"This is not the end of your marriage – just let me have it"
Last updated on February 5th, 2019 at 05:50 pm
With her marriage on the rocks, Sharon O’Connor felt God tell her that SHE was the problem
Although I was growing in my newfound faith, our marriage continued to be very up and down, to the point where Crispin and I were practically living parallel lives. We’d pretty much stopped talking to each other, which was very damaging for our finances and our children.
In January 2016, while out power walking one morning, I clearly sensed God say, “You are the problem – and you need to get out of the way.”
I knew then that I’d literally have to leave for a time, but gained courage to do this through a picture
in my mind’s eye that came to me at church the following Sunday. I ‘saw’ Crispin and me giving our testimony together and at the same time clearly heard the Lord say, “This is not the end of your marriage – just let me have it.”
So I made the momentous decision to pack my bags and leave the family home, staying with friends locally. I didn’t take the children, which was very hard on my husband. Everyone dealt with this in different ways. Catherine remained very stoic, while James would say, “I don’t know why you can’t talk to each other!” Alyce, who was 19 at the time, didn’t speak to me at all.
For four months I spent time quietly alone with God. I wondered whether I had married the wrong person, but I knew God doesn’t make mistakes so I finally surrendered control and ‘gave’ my marriage to God.
Crispin agreed to go for counselling together; although we’d stuck many sticking plasters on problems by going to various counsellors in the past, this time we knew we would either fix our marriage or it was finished.
Our understanding counsellor helped us realise that we needed to accept each other’s personal backgrounds which had determined how we would both react in given situations. I also hadn’t realised before that I couldn’t love and had stopped people loving me.
Crispin kept saying, “You’ve got to come back”, and the counsellor reminded us that neither of us had said we weren’t in love! But for a while I just didn’t feel ready – there was a power struggle going on inside.
Eventually I decided to let Crispin take his God-given place as family leader and once I sensed we’d both reached the right place, I felt an assurance that all would be well and returned home.
Even though I’d struggled with submission for years and my personality hadn’t changed, I slowly learned to put aside my pride and stop assuming my point of view was always right. Before, there would be so much hatred in my heart during an argument, but I finally realised, as the counsellor had said, that I loved my husband and he loved me. Even when things became heated, I started to accept Crispin’s decisions.
Our home atmosphere is now completely different. When Crispin lost his telecommunications job at the end of 2017, we felt an amazing peace and strength to deal with the situation together, regardless of the financial strain. This would never have happened three years ago.
Last November, I was finally baptised by full immersion as a symbol of my new life in Jesus. I had kept putting it off, wanting our whole family to be baptised together, but the teaching at church convicted me of my disobedience.
I now tell people that Crispin hasn’t changed, but that God has done a turnaround in my own heart.
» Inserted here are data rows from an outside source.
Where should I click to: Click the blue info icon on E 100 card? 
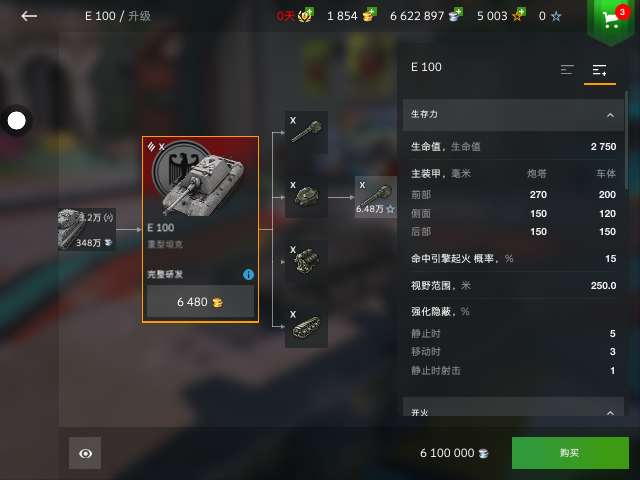(x=248, y=274)

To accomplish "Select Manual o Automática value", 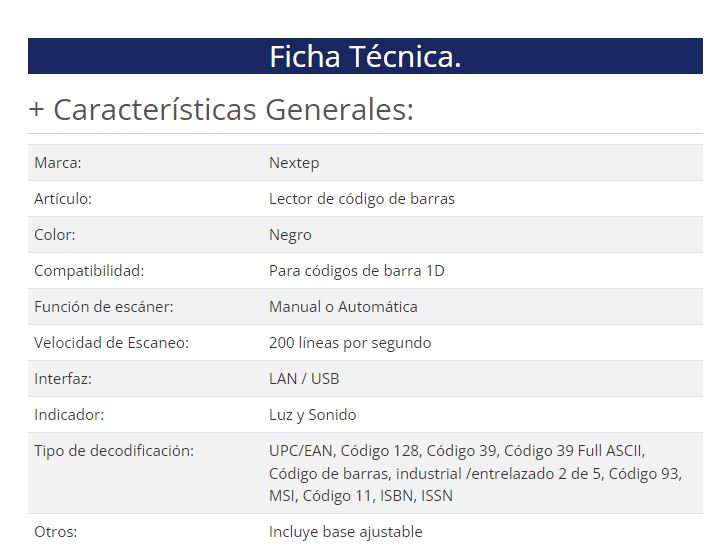I will pos(343,306).
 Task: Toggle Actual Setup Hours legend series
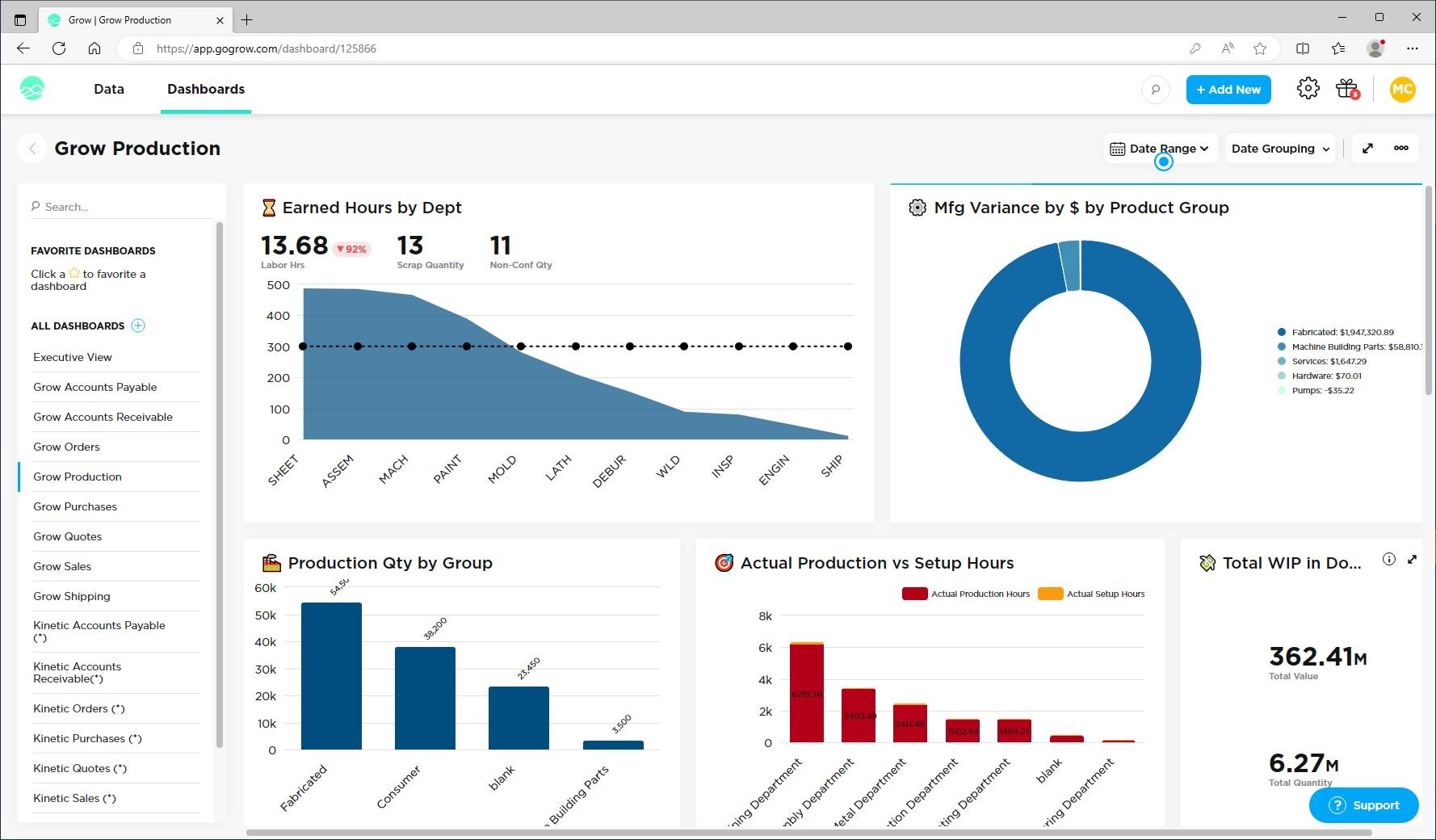pos(1091,594)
Come what may, I am still in love with him. I pray for Crispin every day and he has recently started volunteering for an adventure outreach called ‘Life Discovery’ run by the church.
God has turned our marriage around so that no matter what hits us we can remain solid in him and faithful to the marriage we firmly believe in. I want to give all the glory to God, our provision and strength.
My three tips for a healthy marriage
Submit. I struggled with this for years (and still do!). But the book ‘A Woman after God’s Own Heart’ by Elizabeth George convicted me that God’s order in a marriage is for the wife to submit to her husband, as to the Lord. I realised that submission doesn’t make me any less intelligent or less of a person; I can still have my point of view and put it across, but Crispin gets the final say.
Let him lead. I sensed the Lord show me that in struggling against my husband, I’m emasculating him and taking his rightful position. If both of you are trying to fight for supremacy, it’s like a two-headed monster – and neither of you will win! When I made the decision that it was not my responsibility to lead, I felt like a weight lifted off me.
Build your husband up. If you knock your husband down with negative words, how can you expect him to treat you with respect? I am now Crispin’s greatest PR machine! We have also learned that our different ‘love languages’ affect how we show appreciation for each other. I prefer acts of service, while Crispin likes physical touch and spending quality time together.